> [Work to do]
Count the lines of the entries below that contain the string "width". Reply with the number alone.

───── Record extracts

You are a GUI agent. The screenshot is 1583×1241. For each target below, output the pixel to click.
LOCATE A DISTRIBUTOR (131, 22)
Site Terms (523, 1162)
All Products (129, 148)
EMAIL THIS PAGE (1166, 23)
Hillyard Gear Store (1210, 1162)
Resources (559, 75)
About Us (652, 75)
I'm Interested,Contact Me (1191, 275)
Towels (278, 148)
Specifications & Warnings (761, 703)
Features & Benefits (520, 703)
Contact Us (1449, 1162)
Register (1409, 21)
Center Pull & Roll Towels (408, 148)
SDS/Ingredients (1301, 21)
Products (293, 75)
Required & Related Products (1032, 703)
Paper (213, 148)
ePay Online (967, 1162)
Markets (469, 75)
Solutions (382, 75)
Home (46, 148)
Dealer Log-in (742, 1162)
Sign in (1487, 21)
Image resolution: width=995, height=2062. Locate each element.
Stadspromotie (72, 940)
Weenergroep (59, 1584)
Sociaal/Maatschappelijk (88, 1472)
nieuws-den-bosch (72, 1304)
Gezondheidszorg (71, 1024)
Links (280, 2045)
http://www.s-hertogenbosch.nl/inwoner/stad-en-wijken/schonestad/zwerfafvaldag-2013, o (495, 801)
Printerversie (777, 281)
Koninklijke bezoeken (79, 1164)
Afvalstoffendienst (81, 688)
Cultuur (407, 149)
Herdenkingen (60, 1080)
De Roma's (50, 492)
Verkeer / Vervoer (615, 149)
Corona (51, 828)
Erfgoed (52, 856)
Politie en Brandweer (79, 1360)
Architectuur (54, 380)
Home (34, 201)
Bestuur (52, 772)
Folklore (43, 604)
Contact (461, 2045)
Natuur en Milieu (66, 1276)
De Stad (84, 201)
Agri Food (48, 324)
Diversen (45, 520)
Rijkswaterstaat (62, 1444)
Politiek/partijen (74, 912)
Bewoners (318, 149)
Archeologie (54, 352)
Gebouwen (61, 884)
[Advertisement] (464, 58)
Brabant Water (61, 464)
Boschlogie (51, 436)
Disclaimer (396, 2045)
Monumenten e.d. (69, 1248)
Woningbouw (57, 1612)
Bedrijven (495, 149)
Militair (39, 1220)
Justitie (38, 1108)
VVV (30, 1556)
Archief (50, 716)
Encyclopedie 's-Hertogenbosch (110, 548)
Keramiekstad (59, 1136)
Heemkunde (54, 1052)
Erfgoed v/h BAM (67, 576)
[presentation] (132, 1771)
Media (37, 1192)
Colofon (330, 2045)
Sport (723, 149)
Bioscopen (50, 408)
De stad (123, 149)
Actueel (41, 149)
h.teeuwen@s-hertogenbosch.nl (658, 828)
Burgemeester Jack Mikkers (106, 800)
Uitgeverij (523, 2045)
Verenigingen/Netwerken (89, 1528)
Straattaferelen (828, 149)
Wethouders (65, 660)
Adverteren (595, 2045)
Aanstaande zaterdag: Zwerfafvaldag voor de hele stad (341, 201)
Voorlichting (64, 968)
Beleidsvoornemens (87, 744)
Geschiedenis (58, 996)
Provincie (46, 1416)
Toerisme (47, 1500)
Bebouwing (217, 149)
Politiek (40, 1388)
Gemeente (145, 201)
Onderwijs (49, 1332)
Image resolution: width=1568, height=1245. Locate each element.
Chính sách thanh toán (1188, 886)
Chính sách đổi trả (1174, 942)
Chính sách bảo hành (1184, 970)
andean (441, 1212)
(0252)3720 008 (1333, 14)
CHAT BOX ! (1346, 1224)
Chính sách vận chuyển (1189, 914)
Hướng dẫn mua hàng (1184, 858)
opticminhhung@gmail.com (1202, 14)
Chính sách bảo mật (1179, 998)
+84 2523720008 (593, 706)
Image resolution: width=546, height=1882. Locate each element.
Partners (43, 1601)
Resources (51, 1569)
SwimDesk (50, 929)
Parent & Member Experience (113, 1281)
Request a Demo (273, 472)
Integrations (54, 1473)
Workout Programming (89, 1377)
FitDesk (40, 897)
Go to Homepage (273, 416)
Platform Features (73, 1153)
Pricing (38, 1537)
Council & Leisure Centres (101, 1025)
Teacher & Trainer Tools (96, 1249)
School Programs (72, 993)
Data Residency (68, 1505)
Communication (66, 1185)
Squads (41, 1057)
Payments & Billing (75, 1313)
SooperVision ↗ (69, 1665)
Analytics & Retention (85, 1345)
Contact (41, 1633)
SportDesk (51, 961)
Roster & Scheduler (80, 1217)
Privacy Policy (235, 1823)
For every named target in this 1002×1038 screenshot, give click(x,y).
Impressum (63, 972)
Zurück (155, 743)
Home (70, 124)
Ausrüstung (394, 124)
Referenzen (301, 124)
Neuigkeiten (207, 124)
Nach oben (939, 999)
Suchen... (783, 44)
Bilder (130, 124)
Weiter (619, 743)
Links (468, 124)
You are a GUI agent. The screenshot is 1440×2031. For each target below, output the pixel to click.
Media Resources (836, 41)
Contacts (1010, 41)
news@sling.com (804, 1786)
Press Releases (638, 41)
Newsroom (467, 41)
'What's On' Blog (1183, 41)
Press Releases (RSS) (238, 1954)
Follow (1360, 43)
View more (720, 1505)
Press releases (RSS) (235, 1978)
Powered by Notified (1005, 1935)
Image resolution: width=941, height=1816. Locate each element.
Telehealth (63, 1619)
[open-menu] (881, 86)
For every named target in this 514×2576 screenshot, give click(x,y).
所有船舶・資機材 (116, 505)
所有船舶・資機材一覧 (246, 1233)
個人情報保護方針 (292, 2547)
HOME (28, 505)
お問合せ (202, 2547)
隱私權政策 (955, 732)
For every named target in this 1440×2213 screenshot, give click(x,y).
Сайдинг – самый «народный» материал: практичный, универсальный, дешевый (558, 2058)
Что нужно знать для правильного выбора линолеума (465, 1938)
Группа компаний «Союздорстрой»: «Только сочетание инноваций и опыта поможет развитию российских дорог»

──────────

> [Reply to the exercise]
4